The instructions here work for setting up the following Azure Storage types as Targets:

Azure Blobs
Azure Tables
Azure Queues

To set up Azure Storage as a Target:

Get Azure Account Access Keys
Set up Azure as a Target location

To scan specific paths in an Azure Storage Target, see Edit Azure Storage Target Path.

Instructions for configuring a cloud service account's security settings are provided here for the user's convenience only. For the most up-to-date instructions, please consult the cloud service provider's official documentation.

General Requirements

Proxy Agent host with direct Internet access.
Cloud service-specific access keys.

Get Azure Account Access keys

Log in to your Azure account.
Go to All resources > [Storage account], and under Settings, click on Access keys.
Note down key1 and key2 which are your primary and secondary access keys respectively. Use the active access key to connect ER2 to your Azure Storage account.

Only one access key can be active at a time. The primary and secondary access keys are used to make rolling key changes. Ask your Azure Storage account administrator which access key is currently active, and use that key with ER2.

Set up Azure as a Target location

From the New Search page, Add Targets.
In the Select Target Type dialog box, select one of the following Azure Storage types:
- Azure Blobs
- Azure Queue
- Azure Table

Fill in the following fields:
Dialog box to configure the path, credentials and proxy agent for an Azure Blob Target.

Field	Description
Azure Account Name	Enter your Azure account name.
Credential Label	Enter a descriptive label for the credential set.
Username	Enter your Azure Storage account name.
Password	Enter either key1 or key2. See Get Azure Account Access Keys for more information.
Agent to act as proxy host	Select a Proxy Agent host with direct Internet access.
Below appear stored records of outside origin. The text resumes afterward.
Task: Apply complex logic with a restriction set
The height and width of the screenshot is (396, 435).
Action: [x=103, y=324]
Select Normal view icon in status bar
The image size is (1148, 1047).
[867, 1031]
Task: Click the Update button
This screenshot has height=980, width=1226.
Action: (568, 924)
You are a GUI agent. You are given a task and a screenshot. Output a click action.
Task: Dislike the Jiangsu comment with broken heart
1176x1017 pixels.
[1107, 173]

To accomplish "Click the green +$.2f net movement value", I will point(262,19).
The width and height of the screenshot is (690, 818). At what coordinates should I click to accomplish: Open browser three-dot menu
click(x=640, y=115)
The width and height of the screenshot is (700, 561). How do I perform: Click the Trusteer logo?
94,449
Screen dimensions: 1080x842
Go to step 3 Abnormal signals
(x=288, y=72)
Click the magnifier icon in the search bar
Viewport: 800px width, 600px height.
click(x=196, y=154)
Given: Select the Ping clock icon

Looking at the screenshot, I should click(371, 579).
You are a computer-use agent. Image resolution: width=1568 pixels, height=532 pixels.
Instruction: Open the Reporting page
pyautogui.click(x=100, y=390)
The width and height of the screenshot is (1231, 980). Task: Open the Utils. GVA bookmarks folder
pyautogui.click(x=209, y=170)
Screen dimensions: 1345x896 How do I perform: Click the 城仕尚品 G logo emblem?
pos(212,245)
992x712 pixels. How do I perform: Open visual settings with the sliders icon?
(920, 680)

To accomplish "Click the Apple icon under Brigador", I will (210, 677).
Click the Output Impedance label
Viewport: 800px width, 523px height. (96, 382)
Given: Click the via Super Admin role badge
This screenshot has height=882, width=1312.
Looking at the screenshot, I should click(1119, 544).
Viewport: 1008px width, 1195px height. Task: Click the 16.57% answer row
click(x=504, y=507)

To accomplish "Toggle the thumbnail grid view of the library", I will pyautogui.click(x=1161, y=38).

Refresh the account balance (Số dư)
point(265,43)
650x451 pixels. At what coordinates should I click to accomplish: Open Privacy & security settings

Recommended Least Privilege User Approach

To reduce the risk of data loss or privileged account abuse, the Target credentials provided for the intended Target should only be granted read-only access to the exact resources and data that require scanning. Never grant full user access privileges or unrestricted data access to any application if it is not required.

Click Test. If ER2 can connect to the Target, the button changes to a Commit button.
Click Commit to add the Target.

Edit Azure Storage Target Path

To scan a specific Target location in Azure Storage:

Set up Azure as a Target location.
In the Select Locations section, select your Azure Storage Target location and click Edit.

In the Edit Azure Storage Location dialog box, enter the Path to scan. Use the following syntax:

Azure Storage type	Path syntax
Azure Blobs	To scan a specific folder: <folder_name> To scan a specific file: <[folder_name/]file_name.txt>
Azure Table	To scan a specific table: <table_name>
Azure Queue	To scan a specific Queue: <queue_name>

Click Test and then Commit to save the path to the Target location.